武士さむらいとして、死ねたんだ・・・。くそっ、かようなきれいごと、くそくらえだな・・・。すまぬ。しばし・・・。わずかでいい、ときをくれ」


 局長は、副長の肩を抱いたまま男泣きする。


 永倉、原田、斎藤も、それぞれ声をださず、涙を流している。


 井上源三郎が、これほど愛され頼りにされていたのだと、あらためて感じる。


「すまなかった。歳、しっかりしてくれ。われわれには、護らねばならぬ隊士が大勢おる」


 局長は副長を開放してから、手拭いで涙やら鼻水やらを拭う。

 涙声で、被害状況を確認する。


「昨日の朝、上様のご出馬がきまった。大坂城ここにはまだ、主力が温存されているからな。が、いまだに出撃のめいがでぬ。歳、動けそうな隊士とともに、「京屋きょうや」にうつるのだ。大坂城ここは、いっぱいで寝泊まりできそうにない。わたしは残り、怪我人の様子をみながら沙汰をまつ」


「京屋」とは、現代でいうところの天満橋付近にある舟宿、「京屋忠兵衛きょうやちゅうべえ」のことである。


 そこは、新撰組の定宿の一つ。


「今日は、なん日でしょうか?」


 すでに、日にちの感覚がない。


 昨日の朝、慶喜の出陣宣言をしたという。記憶が正しければ・・・。


「七日だが・・・」

 局長の返答。


「上様は、昨夜、ここを抜けだし、天保山に停泊している「開陽丸」に乗船されたはずです」

「はあああ?」


 みなのハモりっぷりが、素晴らしい。


「でっ、軍艦ふねで、どうやって采配するってんだ?」


 副長の不機嫌さは、マックス状態である。


「采配なんてしませんよ。出陣自体、ないんですから。すでに出港し、江戸へ向かってるでしょう」

「はあああ?」


 ハモり、ふたたび。


「上様は、会津候や桑名少将、わずかな重臣を連れ、江戸へ退散というわけです。お気の毒な榎本艦長を、大坂城ここにおいてけぼりにして」


 経緯をしっているおれですら、このあたりの上様の動向は、「謎行動」としかとらえようがない。

 それをしらない当事者たちにとっては「意味不明」、もしくは「錯乱」、としかとらえようもないだろう。


 事実、局長も副長も永倉も原田も斎藤も、「・・・?」って感じになっている。


 一方で、なにゆえか、双子はポーカーフェイスで、余裕をぶちかましている。


「なんでだ?」


 副長の立ち直りのはやさは、さすがである。


 副長が冷静に問う横で、「上様LOVE」っていうか、「幕府命かけます」の局長は、拳を握りしめ、ワナワナしている。

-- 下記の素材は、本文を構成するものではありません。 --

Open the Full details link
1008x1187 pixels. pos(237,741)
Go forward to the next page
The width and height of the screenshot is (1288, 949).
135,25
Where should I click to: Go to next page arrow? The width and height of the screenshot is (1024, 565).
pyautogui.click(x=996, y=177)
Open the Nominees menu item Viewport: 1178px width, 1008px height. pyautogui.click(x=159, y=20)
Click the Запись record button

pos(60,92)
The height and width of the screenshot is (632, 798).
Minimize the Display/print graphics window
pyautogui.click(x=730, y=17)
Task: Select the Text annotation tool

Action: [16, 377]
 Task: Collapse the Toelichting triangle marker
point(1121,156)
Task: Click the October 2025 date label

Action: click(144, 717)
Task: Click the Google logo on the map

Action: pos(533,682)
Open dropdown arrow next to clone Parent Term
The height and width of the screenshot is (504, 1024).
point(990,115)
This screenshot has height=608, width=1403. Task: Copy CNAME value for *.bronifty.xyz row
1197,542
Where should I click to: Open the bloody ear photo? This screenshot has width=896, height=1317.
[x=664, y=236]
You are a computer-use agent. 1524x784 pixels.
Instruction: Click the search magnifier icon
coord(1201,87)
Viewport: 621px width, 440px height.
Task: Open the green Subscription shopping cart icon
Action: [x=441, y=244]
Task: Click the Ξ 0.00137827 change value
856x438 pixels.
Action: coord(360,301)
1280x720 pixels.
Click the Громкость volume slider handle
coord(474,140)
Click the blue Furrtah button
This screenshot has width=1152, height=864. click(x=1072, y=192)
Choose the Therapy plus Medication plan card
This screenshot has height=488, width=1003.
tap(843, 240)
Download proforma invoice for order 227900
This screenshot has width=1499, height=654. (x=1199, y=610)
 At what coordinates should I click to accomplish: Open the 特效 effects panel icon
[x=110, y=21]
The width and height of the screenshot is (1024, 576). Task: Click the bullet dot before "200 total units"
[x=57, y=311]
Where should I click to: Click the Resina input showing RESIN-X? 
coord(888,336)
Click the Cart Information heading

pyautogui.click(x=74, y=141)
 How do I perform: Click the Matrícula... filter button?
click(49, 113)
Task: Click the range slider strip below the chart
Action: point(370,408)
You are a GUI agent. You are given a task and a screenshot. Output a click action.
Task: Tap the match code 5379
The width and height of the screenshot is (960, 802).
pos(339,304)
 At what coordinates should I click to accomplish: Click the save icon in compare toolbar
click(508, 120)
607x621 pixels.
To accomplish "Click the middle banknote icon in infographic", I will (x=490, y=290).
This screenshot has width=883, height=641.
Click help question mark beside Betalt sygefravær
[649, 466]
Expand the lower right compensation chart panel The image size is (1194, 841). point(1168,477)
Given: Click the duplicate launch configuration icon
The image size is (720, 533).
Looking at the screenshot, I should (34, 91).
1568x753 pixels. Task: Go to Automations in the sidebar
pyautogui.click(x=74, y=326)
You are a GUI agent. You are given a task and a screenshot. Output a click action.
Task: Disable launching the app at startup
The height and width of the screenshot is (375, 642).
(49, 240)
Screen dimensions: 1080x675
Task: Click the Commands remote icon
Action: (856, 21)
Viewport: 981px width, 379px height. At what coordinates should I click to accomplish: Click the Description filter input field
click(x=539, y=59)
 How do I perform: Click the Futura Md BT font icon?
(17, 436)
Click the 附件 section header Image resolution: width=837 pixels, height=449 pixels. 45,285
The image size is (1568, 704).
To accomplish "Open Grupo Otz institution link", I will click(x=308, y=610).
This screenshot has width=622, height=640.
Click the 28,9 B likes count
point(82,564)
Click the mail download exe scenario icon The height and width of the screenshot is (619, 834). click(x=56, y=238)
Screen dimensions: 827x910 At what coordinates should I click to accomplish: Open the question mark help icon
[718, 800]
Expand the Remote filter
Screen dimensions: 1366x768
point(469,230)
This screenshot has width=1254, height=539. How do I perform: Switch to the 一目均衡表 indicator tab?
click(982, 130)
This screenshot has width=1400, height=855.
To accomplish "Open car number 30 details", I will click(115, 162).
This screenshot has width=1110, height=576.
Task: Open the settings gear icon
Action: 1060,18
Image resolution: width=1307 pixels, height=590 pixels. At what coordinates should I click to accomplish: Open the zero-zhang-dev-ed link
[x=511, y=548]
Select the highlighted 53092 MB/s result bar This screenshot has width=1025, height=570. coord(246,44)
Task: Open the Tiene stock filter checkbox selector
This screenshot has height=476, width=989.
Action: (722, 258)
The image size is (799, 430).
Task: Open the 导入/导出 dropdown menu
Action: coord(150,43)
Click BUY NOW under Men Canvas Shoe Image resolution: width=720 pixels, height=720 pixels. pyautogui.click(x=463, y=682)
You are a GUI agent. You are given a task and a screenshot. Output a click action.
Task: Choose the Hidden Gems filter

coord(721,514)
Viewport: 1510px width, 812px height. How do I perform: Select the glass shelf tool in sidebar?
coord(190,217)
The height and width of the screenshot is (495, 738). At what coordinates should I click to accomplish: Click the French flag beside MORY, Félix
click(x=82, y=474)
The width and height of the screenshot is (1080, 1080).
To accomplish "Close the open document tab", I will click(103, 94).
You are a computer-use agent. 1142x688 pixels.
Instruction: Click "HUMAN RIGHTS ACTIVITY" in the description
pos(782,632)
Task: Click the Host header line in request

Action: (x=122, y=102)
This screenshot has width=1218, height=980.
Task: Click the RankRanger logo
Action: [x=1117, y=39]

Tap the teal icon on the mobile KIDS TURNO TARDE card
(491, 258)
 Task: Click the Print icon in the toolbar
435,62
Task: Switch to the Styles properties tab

「謎です。誠のことはわかっていません。京や大坂を、焼け野原にしたくなかったから。あるいは、怖気づいたから・・・。説は、いくつかあります。ですが、戦を回避したい、というのが本音かと。周囲のおおくが主戦論。上様も含め、少数が戦を反対したところで、それに従うわけもありません。だとすれば、自分自身が逃げるしかありません」


 おれの推測に、みな、激しく喰いついてくる。


「そもそも、なにゆえ戦に反対する?薩長の連中のいいなりになり、挙句に切腹させられるってか?」


 永倉に詰め寄られ、思わず後退してしまう。


「慶喜公は、将軍になどなりたくなかったのではないでしょうか?そして、波風を立てたくない。家茂公にかわり、将軍になった。が、世の情勢は、攘夷やら討幕やらで幕府にとって最悪。あっさり政権を返還したのも、そうすることでおさまるなら、という渡りに船的な気持ちがあったのかもしれません。ですが、周囲はそうはゆきません。あちらもこちらも、一戦まじえ、白黒はっきりさせる気満々。戦をする必要があるのです。あちらのいうことを鵜呑みすることで、生命いのちを助けてもらいたい、という気持ちもあるのかも。くわえて、生母が皇族で、天皇家を重んじているということもあるでしょう」


 江戸へ逃げかえった慶喜は、恭順とうたってさっさと謹慎し、事後を勝海舟らに任せている。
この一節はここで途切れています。